Le texte de cette page a été corrigé et est conforme au fac-similé.

— Qui donc aimes-tu ? dit Fidé-Yori.

— Oh ! maître, dit le prince, en mettant la main sur ses yeux, ne me le demande pas.

— C’est si doux de parler de l’être aimé. Vois, depuis que tu es mon confident, ma peine a diminué de moitié.

— Je suis condamné au silence.

— Même vis-à-vis de moi ? C’est ainsi que tu m’aimes ? Je regrette de t’avoir ouvert mon cœur.

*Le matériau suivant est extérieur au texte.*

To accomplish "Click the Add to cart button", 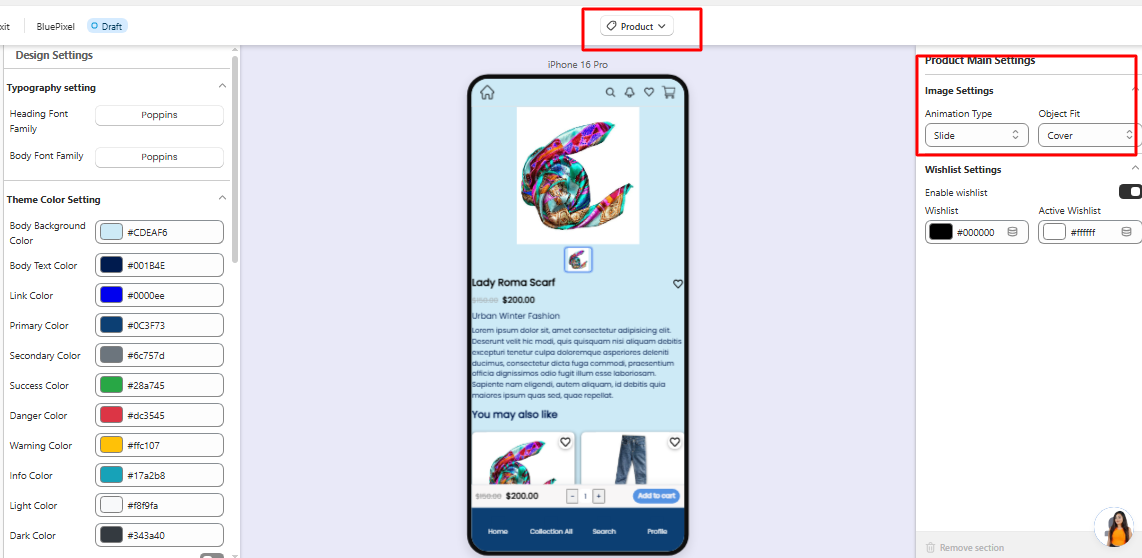I will click(656, 496).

— Dès que je t’aurai avoué quelle est celle que j’aime, tu ne m’en reparleras jamais.

— Est-ce ma mère ?

— Non, dit Nagato en souriant.

— Qui est-ce ? Je t’en conjure, dis-le moi !

— La Kisaki.

— Malheureux ! s’écria Fidé-Yori.

Et, ainsi que l’avait prédit le prince, il n’ajouta pas un mot.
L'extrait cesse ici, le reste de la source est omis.